Is asyncio stack ready

for web development?

I am…

  • Igor Davydenko
  • Python / JavaScript developer
  • Making web applications for last 14 years
  • Making them primarily on Python for last 10 years

Agenda, kind of

My last to date Python project

  • Written on aiohttp
  • Works at production for 15+ months
  • Project for signing and sharing legal documents in Ukraine
  • Sign process done in JavaScript mostly
  • All other necessary stuff done in Python

Why to choose aiohttp?

Over Django / Flask?

Get aboard to hype train

aiohttp to be chosen

When sync frameworks fail

Django request-response cycle

Django request-response cycle

Some general problems with sync flow

  • Serving big amount of concurrent users
  • Handling big amount of connections with data sources
  • Making big amount of requests to external sources

Solving problmes with sync flow

  • Scale horizontally
  • Adding magic: eventlet / gevent
  • Start looking for another solutions
  • ...
  • Switch to Golang

Another solutions

  • Python developers experienced same problems
  • They want to bring a better concurrency in Python
  • asyncio was born
  • asyncio start primarily using for web development

import asyncio

asyncio

  • Added to Python in 3.4
  • Just infrastructure for writing concurrent code
  • Async I/O, event loop, coroutines, and tasks
import asyncio

async def hello_world() -> None:
    print('Hello, world!')

asyncio.run(hello.world())

asyncio is just an infrasctructure

  • asyncio itself is not suitable for web development
  • You need to:
    • have web framework built on top of it: aiohttp.web
    • communicate with data sources: aiopg, asyncpg, aioredis, aio*
    • communicate with external API: aiohttp.client

asyncio stack provides

  • Concurrent code
    • Concurrent view execution
    • Concurrent communication with data sources
    • Concurrent fetching data from external API
  • Deployment without application server
  • async / await all around your code

This why we chose aiohttp

  • Attempt to use as low resources as possible
  • A lot of concurrent requests from users
  • A lot of data to receive (uploaded documents) from users
  • A lot of data to send to external sources
  • Communicate with external APIs

from aiohttp import web

aiohttp.web is not a rocket science

  • Very similar to sync frameworks
  • Init app, setup routes, run the app
from aiohttp import web

async def hello_world(request: web.Request) -> web.Response:
    return web.json_response({'data': 'Hello, world!'})

app = web.Application()
app.router.add_get('/', hello_world)

web.run_app(app)

Deploying without application server

yourapp/__main__.py

import asyncio
import sys

import uvloop

from aiohttp import web

from yourapp.app import create_app

if __name__ == '__main__':
  asyncio.set_event_loop_policy(uvloop.EventLoopPolicy())
  app = create_app()
  sys.exit(web.run_app(app))

$ python -m yourapp

Batteries not included

from aiopg.sa import create_engine


async def connect_db(app: web.Application) -> None:
    app['db'] = await create_engine(app['config']['db']['url'])

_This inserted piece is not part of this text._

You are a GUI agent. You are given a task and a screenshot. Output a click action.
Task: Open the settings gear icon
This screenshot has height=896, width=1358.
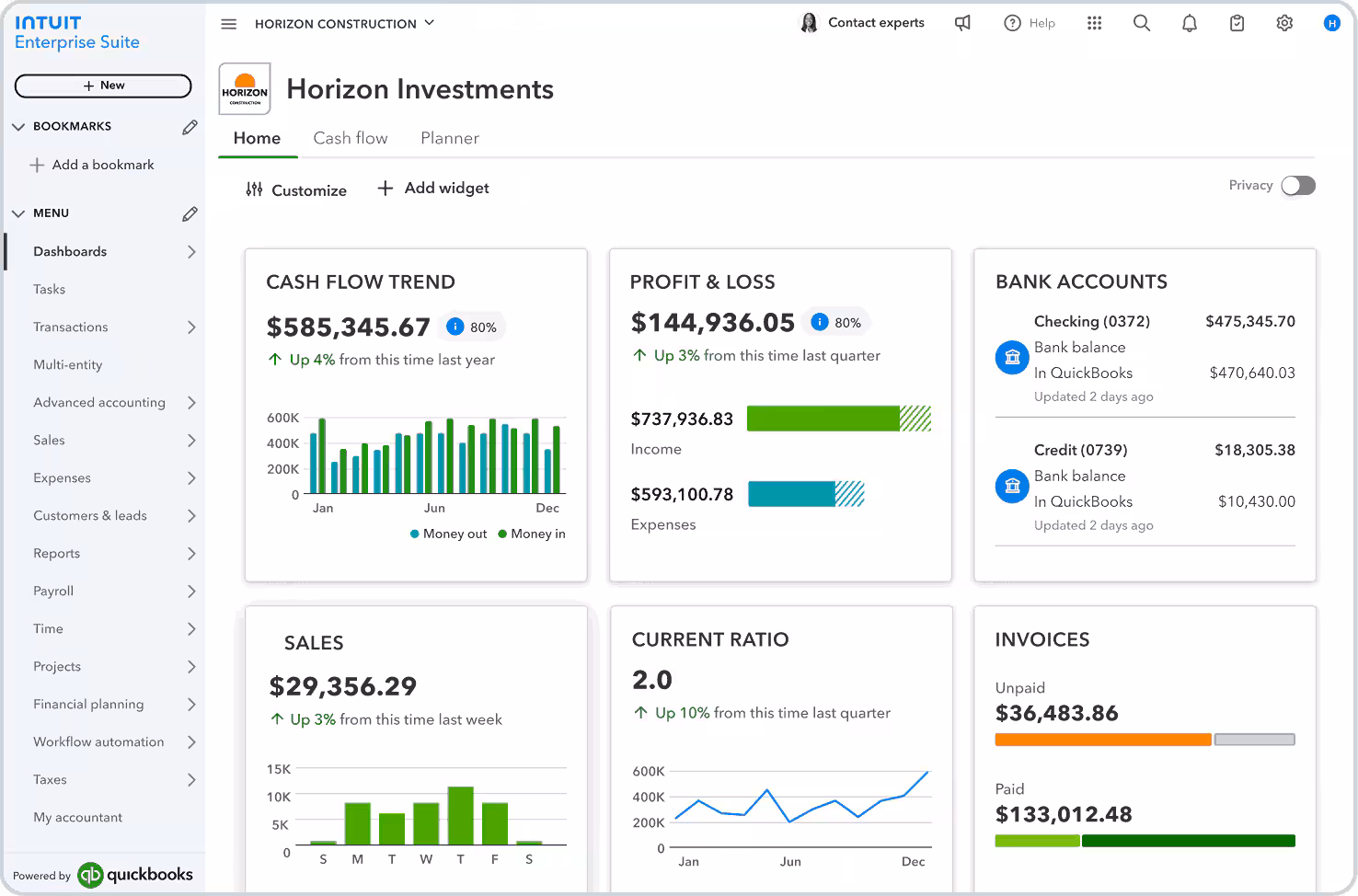point(1284,24)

async def disconnect_db(app: web.Application) -> None:
    db = app.get('db')
    if db:
        db.close()
        await db.wait_closed()


app.on_startup.append(connect_db)
app.on_shutdown.append(disconnect_db)

Views are same old views

This is not a production-ready code!

async def upload_document(request: web.Request) -> web.Response:
    data = await request.post()
    files = {}

    for file in data.values():
        files[file.filename] = file.body
        await upload_to_s3(file.filename, file.body)

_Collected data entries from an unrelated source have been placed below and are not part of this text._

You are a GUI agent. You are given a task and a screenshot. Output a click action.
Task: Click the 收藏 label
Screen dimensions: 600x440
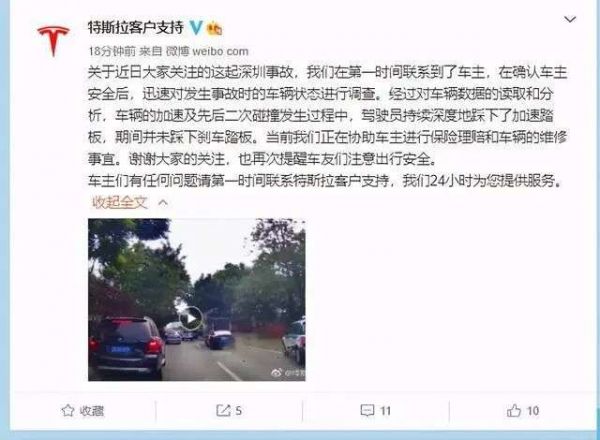pyautogui.click(x=92, y=411)
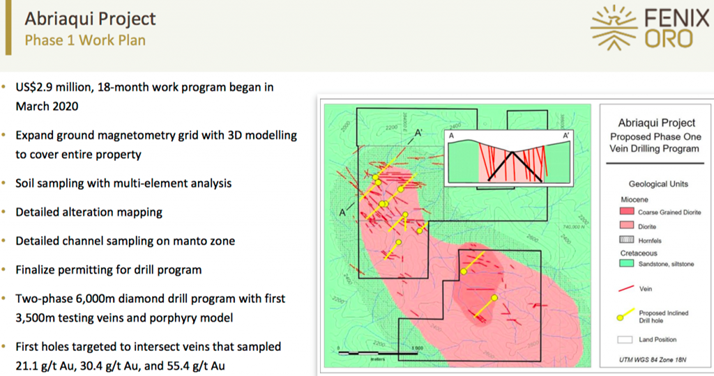Click the Abriaqui Project slide title
This screenshot has height=376, width=714.
click(90, 19)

    async with request.app['db'].acquire() as conn:
        for file in files:
            await insert_document(conn, file)

    return web.json_response(status=201)

REST API?

  • REST API done manually
    • Validate / transform request data with trafaret
    • Process safe data
    • Return JSON response (mostly empty one)
  • For public API we're used Swagger for docs
  • Maybe there is Django REST Framework for aiohttp, but we didn't aware of

GraphQL?

  • GraphQL built on top of hiku:
    • Read only for fetching data
    • Mutations not yet supported
    • As well as many other neat features
  • If you need more powerful, try graphql-aiohttp

Other?

  • Tasks queue (Kafka)
  • Internal API for communicating with other holding products
  • And more…

Did we really need aiohttp?

Developers are lazy

  • They wanted that framework X covered all cases
  • But each tool / library may be good in one particular case
    • Django is from good to great for newspaper site
    • aiohttp is not

Batteries not included

  • No Django admin
  • There is aiohttp-admin, but c'mon. Same as Flask-Admin vs Django Admin
  • No Django REST Framework
  • No ORM

No ORM

And you might don't need it

query = (
    sa.select([sa.func.max(document_file_table.c.content_length)])
    .select_from(
        select_from
        .outerjoin(
            document_file_table,
            document_file_table.c.document_id == document_table.c.id,
        )
        .outerjoin(
            document_meta_table,
            document_meta_table.c.id == document_file_table.c.meta_id,
        ),
    )
    .where(sa.and_(
        clause,
        document_meta_table.c.is_current.is_(True),
        document_file_table.c.type == DocumentFileType.original,
    ))
)

Evaluate before implement

  • We didn't need admin for managing data
  • We were fine with querying data without ORM
  • We were fine with omiting REST API framework
  • We chose aiohttp cause of concurrency and let see how it payed off

Real life lessons

From running aiohttp in production

aiohttp doesn't push your app structure

  • The freedom is great
  • But for one dev project
  • More devs -> your project became a mess
  • You need to enforce not only coding style, but to conform on structure of your code as well

App structure

  • app
    • subapp
      • db.py
      • enums.py
      • tables.py
      • types.py
      • utils.py
      • views.py
      • validators.py
    • __main__.py
    • app.py
    • config.py
    • routes.py
    • signals.py

Settings

  • The freedom. Part 2 :(
  • You need to agree on how to manage settings for your app by yourself
  • Our setup:
    • Store settings in *.yaml
    • Provide trafaret schema to validate settings
    • Use trafaret-config for reading settings
  • Error in settings? App even didn't start

Expect everything

  • aiohttp is a quite young project
  • You need to expect everything
  • 2 times our code broken after aiohttp update
  • Still used old uvloop version due inability to upgrade to 0.9.1

Tests are the necessity

  • With aiohttp it becames more obvious
  • Try to achieve 85% coverage
  • We started with 5% and each deploy was …
  • You also need to test routine things as well

Typing will save you as well

  • Type annotations indirectly enforce you to write more understandable code
  • Instead of dict you might want to start using namedtuple or dataclass, or at least StructedDict
  • Documentation for your code
  • Your teammates with IDE thank you everyday

CPU Bound code? Run it in executor

  • The power of asyncio in await statement
  • No await – asyncio is not your choice
  • But there is run_in_executor
async def gzip_buffer(buffer: io.BytesIO,
                      *,
                      loop: asyncio.AbstractEventLoop) -> io.BytesIO:
    """Non-blocking way of compressing prepared bytes IO with gzip."""
    return await loop.run_in_executor(None, sync_gzip_buffer, buffer)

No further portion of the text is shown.